Liberty, a former director of 1000 Friends of Oregon, is an outspoken environmentalist who has been one of the most outspoken critics of the proposal for the Columbia River Crossing replacement Interstate 5 bridge project between Portland and Vancouver, Wash. He has also been a strong advocate for requiring a mix of housing in all parts of the three-county area served by Metro.
Liberty is the second council member to leave before the end of his term in the past few months. President David Bragdon resigned last August to become director of the Office of Long Term Planning and Sustainability in New York City.
Liberty was elected to his second term in 2007 and took the oath of office in early January 2008. Because he will serve more than half his term, the council will seek applicants and hold a hearing in his district before choosing a replacement.
The university's three-year-old Sustainable Cities Initiative in Eugene is an initiative that works to improve urban livability and protect the environment.
HERE IS THE E-MAIL ROBERT LIBERTY SENT ON MONDAY:
I am pleased to announce my selection as the first Executive Director of the Sustainable Cities Initiative at the University of Oregon. As described in the attached media advisory, this is an exciting new position and new program that will allow me to continue my 30-year effort to build livable, sustainable and equitable communities.
I am planning to serve my last day as a member of the Metro Council on January 15. The Council will select the person to fill out the last two years of my term as the representative of residents in Metro Council District 6.
I appreciate the support and interest you have taken in my work at Metro over the last six years. I believe I have provided new ideas and leadership on a range of issues on behalf of all of you.
I contributed to shifting the regional emphasis from urban development on productive farmland, forestland and natural areas around our urban growth boundary, to reinvesting in neighborhoods we already have. I have worked with architects, neighborhood leaders and developers to explore new ways of providing for the region's growth that enriches, rather than diminishes, existing neighborhoods
I made it a point to speak up on issues relating to the economic opportunities and quality of life of minorities and families of modest means and of the areas of our region that are struggling. I added these perspectives into aspects of the Natural Areas Bond Measure, into transportation planning decisions and most recently in planning for greater housing choice in new and existing communities.
I worked hard to reform transportation decision-making, from the project level to the regional system level. My views did not always prevail, but I believe I have raised awareness. Perhaps in some modest ways, I prepared the ground for the reforms that I am confident we will have to make in a world of financial and environmental limits.
More recently, I enjoyed working with leaders in the business community and nonprofit organizations on the effort to create a regional consensus around the highest priority investments we should be making in the region.
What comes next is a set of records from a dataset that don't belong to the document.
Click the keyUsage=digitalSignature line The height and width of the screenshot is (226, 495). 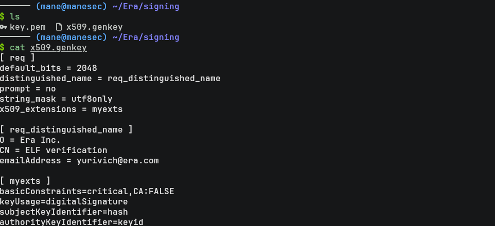point(64,201)
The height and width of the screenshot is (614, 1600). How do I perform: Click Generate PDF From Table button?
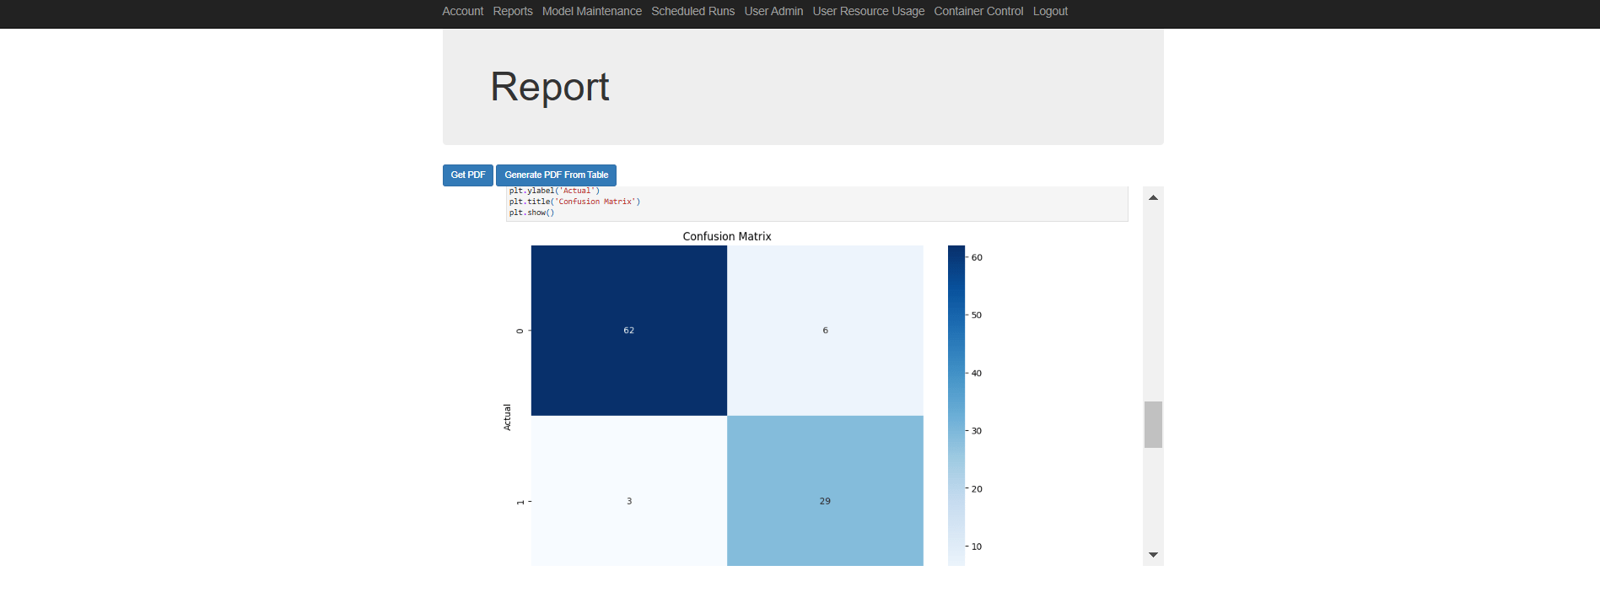(x=556, y=175)
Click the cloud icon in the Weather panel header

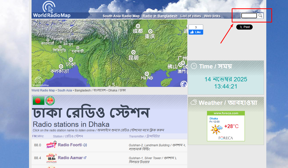[194, 102]
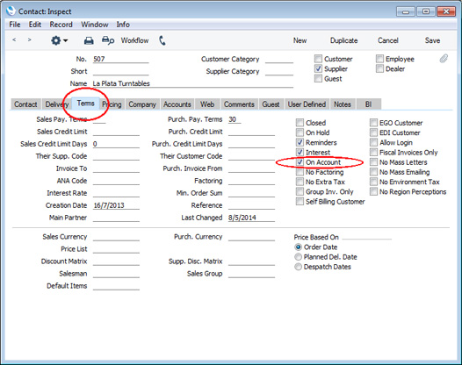462x365 pixels.
Task: Open attachments with the paperclip icon
Action: (x=444, y=59)
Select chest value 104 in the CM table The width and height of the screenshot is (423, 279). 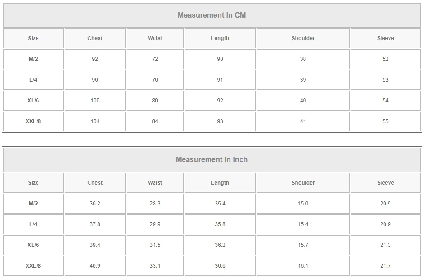(x=95, y=121)
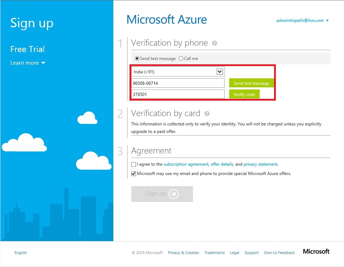The image size is (344, 267).
Task: Open the privacy statement link
Action: coord(261,164)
If done well, this can be an important effort to improve the region's economic health and increase economic opportunities for working class people while maintaining our high standards for protecting the environment and promoting innovations in urban development.
In more modest ways, I contributed to Metro's efforts to update the Oregon Zoo's facilities and enhance its conservation and education work and making sure citizens have a voice in Metro's regional work.
I offered the support for leadership by other members of the Council on issues of solid waste, natural areas protection and the success of our visitor and meeting facilities.
I enjoyed working with the citizens in my district and the region, other elected officials (where I enjoyed the debate and dialogue on the Metro Policy Advisory Committee) the staff here at Metro and my colleagues on the Metro Council. In my new role, I will take the lessons I have learned during the past six years and put them to good use in other parts of Oregon, around the nation and in other parts of the world.
Thank you again for your support. You have my best wishes for your continuing participation in the efforts to keep this region a place we are proud to call home. I am sure our paths will cross many times in the years ahead.